PROBLEM DESCRIPTION
Which lines of the records below contain the string "computer"? Report each of them.

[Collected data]
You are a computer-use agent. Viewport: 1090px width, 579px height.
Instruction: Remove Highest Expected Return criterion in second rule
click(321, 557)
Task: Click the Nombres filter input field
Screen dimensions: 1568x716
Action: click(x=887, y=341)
---
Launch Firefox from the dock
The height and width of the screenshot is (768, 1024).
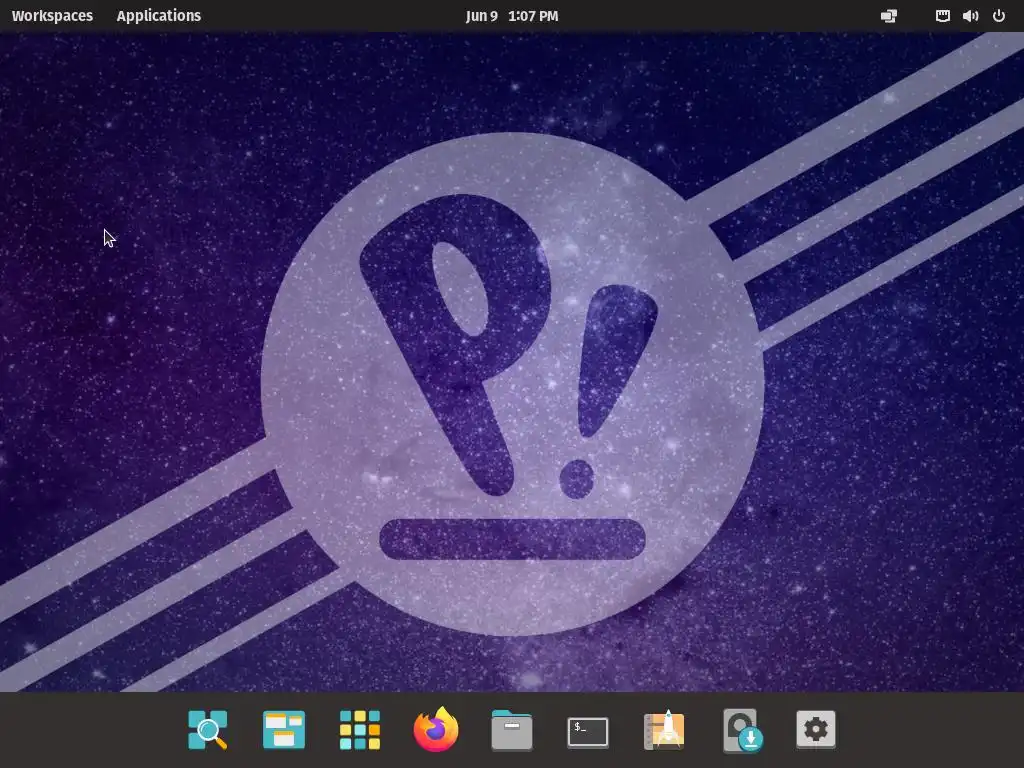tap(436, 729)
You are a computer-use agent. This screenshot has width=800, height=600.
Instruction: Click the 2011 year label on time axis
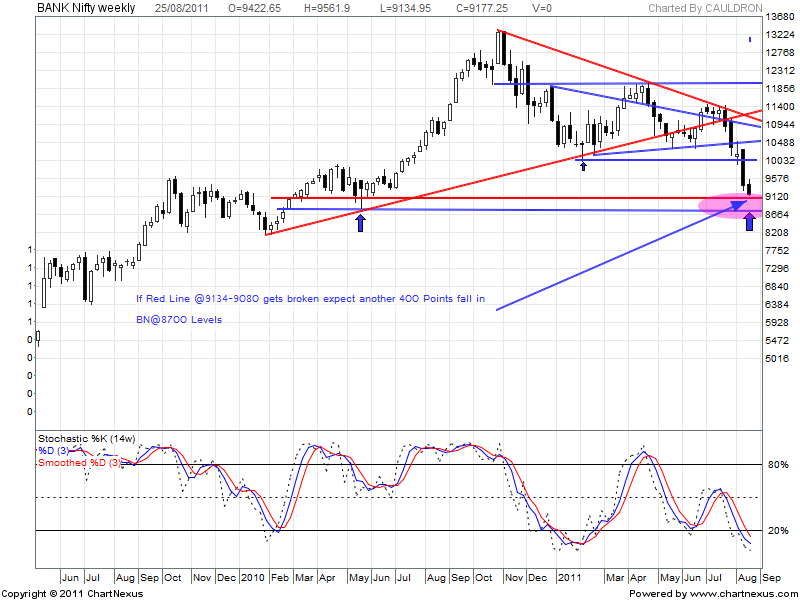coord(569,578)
* * *
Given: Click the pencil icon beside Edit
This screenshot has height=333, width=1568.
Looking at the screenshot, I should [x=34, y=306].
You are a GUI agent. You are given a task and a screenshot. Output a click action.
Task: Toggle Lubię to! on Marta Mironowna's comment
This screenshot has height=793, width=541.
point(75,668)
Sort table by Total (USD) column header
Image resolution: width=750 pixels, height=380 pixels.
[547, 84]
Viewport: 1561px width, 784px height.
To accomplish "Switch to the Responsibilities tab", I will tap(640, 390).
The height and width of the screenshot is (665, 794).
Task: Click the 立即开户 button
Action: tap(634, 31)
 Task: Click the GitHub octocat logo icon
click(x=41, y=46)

SOLUTION TO THIS EXERCISE
You are a computer-use agent. Viewport: 1090px width, 579px height.
You are a computer-use agent. This screenshot has width=800, height=600.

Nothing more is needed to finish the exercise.